*** RECORDS SHOWN ***
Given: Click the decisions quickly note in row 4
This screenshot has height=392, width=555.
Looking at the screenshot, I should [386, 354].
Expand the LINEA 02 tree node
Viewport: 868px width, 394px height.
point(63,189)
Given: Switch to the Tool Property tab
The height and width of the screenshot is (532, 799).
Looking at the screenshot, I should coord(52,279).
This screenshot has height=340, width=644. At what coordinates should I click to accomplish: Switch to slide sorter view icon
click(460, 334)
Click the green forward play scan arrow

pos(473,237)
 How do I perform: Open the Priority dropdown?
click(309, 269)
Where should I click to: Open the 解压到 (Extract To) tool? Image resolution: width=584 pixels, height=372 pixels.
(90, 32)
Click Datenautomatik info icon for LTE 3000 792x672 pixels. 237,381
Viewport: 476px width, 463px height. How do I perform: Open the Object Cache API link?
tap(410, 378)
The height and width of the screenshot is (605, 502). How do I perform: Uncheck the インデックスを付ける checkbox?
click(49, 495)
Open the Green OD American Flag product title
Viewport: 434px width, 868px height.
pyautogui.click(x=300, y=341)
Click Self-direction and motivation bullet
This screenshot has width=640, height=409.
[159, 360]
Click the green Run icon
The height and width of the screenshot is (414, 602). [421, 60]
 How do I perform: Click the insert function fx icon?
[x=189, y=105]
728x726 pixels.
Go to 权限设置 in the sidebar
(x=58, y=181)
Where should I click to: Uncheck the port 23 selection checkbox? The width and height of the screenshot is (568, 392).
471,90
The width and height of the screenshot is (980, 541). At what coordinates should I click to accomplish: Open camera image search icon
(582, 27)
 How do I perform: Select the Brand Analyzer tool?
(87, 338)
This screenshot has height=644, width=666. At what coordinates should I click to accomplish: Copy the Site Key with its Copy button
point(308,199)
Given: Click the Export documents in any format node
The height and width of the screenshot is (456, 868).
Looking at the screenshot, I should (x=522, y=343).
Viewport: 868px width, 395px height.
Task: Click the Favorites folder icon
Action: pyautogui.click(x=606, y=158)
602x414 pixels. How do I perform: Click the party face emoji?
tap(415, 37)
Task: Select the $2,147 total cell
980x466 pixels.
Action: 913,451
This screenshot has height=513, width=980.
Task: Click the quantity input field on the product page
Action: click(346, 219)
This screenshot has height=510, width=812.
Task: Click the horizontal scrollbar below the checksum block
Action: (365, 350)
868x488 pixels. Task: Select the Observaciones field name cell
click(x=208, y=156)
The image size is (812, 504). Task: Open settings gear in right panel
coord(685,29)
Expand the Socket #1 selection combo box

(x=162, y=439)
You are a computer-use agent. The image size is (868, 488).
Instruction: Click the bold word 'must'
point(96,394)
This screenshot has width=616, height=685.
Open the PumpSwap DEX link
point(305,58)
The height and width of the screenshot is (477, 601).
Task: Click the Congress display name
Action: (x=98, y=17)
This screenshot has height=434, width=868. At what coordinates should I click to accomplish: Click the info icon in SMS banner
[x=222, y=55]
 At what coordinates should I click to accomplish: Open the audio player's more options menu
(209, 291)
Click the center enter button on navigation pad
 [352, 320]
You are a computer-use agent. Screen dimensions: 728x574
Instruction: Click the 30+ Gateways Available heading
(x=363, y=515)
*** End of RECORDS SHOWN ***
** WORK INSTRUCTIONS **
The data should be copied out in full, exactly as it reads.

** ANSWER AREA **
Given: Click the decisions quickly note in row 4
This screenshot has height=392, width=555.
Looking at the screenshot, I should [386, 354].
Expand the LINEA 02 tree node
Viewport: 868px width, 394px height.
point(63,189)
Given: Switch to the Tool Property tab
The height and width of the screenshot is (532, 799).
Looking at the screenshot, I should coord(52,279).
This screenshot has height=340, width=644. At what coordinates should I click to accomplish: Switch to slide sorter view icon
click(460, 334)
Click the green forward play scan arrow

pos(473,237)
 How do I perform: Open the Priority dropdown?
click(309, 269)
Where should I click to: Open the 解压到 (Extract To) tool? Image resolution: width=584 pixels, height=372 pixels.
(90, 32)
Click Datenautomatik info icon for LTE 3000 792x672 pixels. 237,381
Viewport: 476px width, 463px height. How do I perform: Open the Object Cache API link?
tap(410, 378)
The height and width of the screenshot is (605, 502). How do I perform: Uncheck the インデックスを付ける checkbox?
click(49, 495)
Open the Green OD American Flag product title
Viewport: 434px width, 868px height.
pyautogui.click(x=300, y=341)
Click Self-direction and motivation bullet
This screenshot has width=640, height=409.
[159, 360]
Click the green Run icon
The height and width of the screenshot is (414, 602). [421, 60]
 How do I perform: Click the insert function fx icon?
[x=189, y=105]
728x726 pixels.
Go to 权限设置 in the sidebar
(x=58, y=181)
Where should I click to: Uncheck the port 23 selection checkbox? The width and height of the screenshot is (568, 392).
471,90
The width and height of the screenshot is (980, 541). At what coordinates should I click to accomplish: Open camera image search icon
(582, 27)
 How do I perform: Select the Brand Analyzer tool?
(87, 338)
This screenshot has height=644, width=666. At what coordinates should I click to accomplish: Copy the Site Key with its Copy button
point(308,199)
Given: Click the Export documents in any format node
The height and width of the screenshot is (456, 868).
Looking at the screenshot, I should (x=522, y=343).
Viewport: 868px width, 395px height.
Task: Click the Favorites folder icon
Action: pyautogui.click(x=606, y=158)
602x414 pixels. How do I perform: Click the party face emoji?
tap(415, 37)
Task: Select the $2,147 total cell
980x466 pixels.
Action: 913,451
This screenshot has height=513, width=980.
Task: Click the quantity input field on the product page
Action: click(346, 219)
This screenshot has height=510, width=812.
Task: Click the horizontal scrollbar below the checksum block
Action: (365, 350)
868x488 pixels. Task: Select the Observaciones field name cell
click(x=208, y=156)
The image size is (812, 504). Task: Open settings gear in right panel
coord(685,29)
Expand the Socket #1 selection combo box

(x=162, y=439)
You are a computer-use agent. The image size is (868, 488).
Instruction: Click the bold word 'must'
point(96,394)
This screenshot has width=616, height=685.
Open the PumpSwap DEX link
point(305,58)
The height and width of the screenshot is (477, 601).
Task: Click the Congress display name
Action: (x=98, y=17)
This screenshot has height=434, width=868. At what coordinates should I click to accomplish: Click the info icon in SMS banner
[x=222, y=55]
 At what coordinates should I click to accomplish: Open the audio player's more options menu
(209, 291)
Click the center enter button on navigation pad
 [352, 320]
You are a computer-use agent. Screen dimensions: 728x574
Instruction: Click the 30+ Gateways Available heading
(x=363, y=515)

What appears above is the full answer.